「あいててよかった…」のコマーシャルでおなじみのコンビニにならって、スーパーやファミリーレストランもまた、24時間営業や深夜営業、年中無休を行うようになった。しかし、今や平日の昼間でさえ、パートやアルバイトの人手確保に苦労している。

 元日休業が広がった背景の二つ目は、「従業員満足度」すなわち「働き方改革」である。実は、三越伊勢丹HDの大西洋前社長は16年、多くの百貨店が2日に初売りを行う中で、首都圏店舗を中心に初売りを3日とした。そして18年の正月は3が日を休業とし、4日からの営業を検討していた。休日が増加すれば、従業員の意欲向上、引いては顧客へのサービス向上につながると考えたためだ。しかし、実現しなかった。
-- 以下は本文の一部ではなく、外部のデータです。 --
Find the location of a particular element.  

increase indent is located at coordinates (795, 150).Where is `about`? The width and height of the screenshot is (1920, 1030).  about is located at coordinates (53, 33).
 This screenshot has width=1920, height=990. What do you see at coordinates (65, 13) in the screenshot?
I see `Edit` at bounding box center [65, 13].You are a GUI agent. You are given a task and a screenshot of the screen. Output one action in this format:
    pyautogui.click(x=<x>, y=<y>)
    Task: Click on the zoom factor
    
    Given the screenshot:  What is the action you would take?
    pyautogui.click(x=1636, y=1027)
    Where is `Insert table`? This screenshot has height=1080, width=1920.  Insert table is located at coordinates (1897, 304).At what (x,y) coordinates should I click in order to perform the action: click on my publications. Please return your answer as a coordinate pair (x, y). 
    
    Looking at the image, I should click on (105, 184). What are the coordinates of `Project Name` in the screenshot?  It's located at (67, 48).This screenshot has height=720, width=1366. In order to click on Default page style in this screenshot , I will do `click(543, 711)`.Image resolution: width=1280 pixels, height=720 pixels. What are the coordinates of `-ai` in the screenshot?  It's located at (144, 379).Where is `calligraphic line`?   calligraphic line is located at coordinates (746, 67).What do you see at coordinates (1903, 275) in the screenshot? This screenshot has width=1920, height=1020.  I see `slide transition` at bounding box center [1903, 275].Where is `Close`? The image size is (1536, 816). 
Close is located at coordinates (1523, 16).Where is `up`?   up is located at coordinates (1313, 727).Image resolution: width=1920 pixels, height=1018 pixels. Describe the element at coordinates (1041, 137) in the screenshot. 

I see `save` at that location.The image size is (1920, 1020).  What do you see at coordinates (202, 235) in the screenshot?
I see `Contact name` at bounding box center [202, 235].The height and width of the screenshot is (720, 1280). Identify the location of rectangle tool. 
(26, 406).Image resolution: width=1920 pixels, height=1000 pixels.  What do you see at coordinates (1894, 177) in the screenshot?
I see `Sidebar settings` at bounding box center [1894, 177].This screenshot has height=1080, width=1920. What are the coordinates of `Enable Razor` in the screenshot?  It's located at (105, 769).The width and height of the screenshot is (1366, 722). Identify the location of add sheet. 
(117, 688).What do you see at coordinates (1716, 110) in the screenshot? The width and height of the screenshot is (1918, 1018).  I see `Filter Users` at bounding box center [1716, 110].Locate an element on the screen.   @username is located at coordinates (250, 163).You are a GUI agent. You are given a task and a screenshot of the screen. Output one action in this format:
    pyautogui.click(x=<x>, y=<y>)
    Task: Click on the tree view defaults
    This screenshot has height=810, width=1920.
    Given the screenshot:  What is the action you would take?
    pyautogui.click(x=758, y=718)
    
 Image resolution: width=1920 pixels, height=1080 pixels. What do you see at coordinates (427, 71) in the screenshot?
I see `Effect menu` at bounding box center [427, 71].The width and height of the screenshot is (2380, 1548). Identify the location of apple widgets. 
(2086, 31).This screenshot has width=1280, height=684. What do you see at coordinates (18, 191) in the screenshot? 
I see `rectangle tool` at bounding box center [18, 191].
2017年5月、新製品発表会で船井電機の船越秀明社長(右)と握手する
ヤマダ電機の山田昇会長(左)
 かつて、ヤマダ電機創業者の山田昇会長にインタビューした際、次のように語っていたのが印象的だった。

「元日を休みにできるのは、うちにそれだけの体力があるからです。全店舗が1日休めば、150億円の減収、その利益分は社員2万人分のボーナス分に相当する。それでも休みにしたんです。流通業は、会社への帰属意識が低いといわれます。対策として、従業員満足度を高めることが重要です。『勤めてよかった、自分の子どもにも勤めさせてあげたい』と思われるような会社にするためには、職場環境づくりが大事なんです」

 元日休業は、従業員満足度を高め、帰属意識を強めて離職率を下げるための、一つの旗印にはなる。しかし、実現するためには、機会損失を許容できる体力、もしくは補填(ほてん)するための策が求められるわけだ。

 ただでさえ、日本のサービス産業の生産性は低い。日本生産性本部の調べによると、わが国の労働生産性は製造業で米国の7割であるのに対して、サービス産業では5割に過ぎず、むしろ格差が年々拡大しているのが現状だ。それだけに、サービス産業の従業員のモチベーションの向上は急務である。

 では、どうすればいいのか。人手不足を解消するロボット、モノのインターネット(IoT)、人工知能(AI)などの先進技術を活用したサービスが開発され、実証実験が進んでいる。

 例えば、JR東日本は昨年11月、大宮駅で無人店舗の実証実験を行った。客は、入り口に設置されたゲートに「Suica」などICカードをかざして入店する。店内には約130種類の商品が並んでおり、欲しい商品を棚から取るだけでよい。出口に設置されたディスプレーに商品名と合計金額が表示されるので、それを確認し、「Suica」で決済する。AIがカメラを通じて商品を手に取った人を特定し、金額を計算する仕組みだ。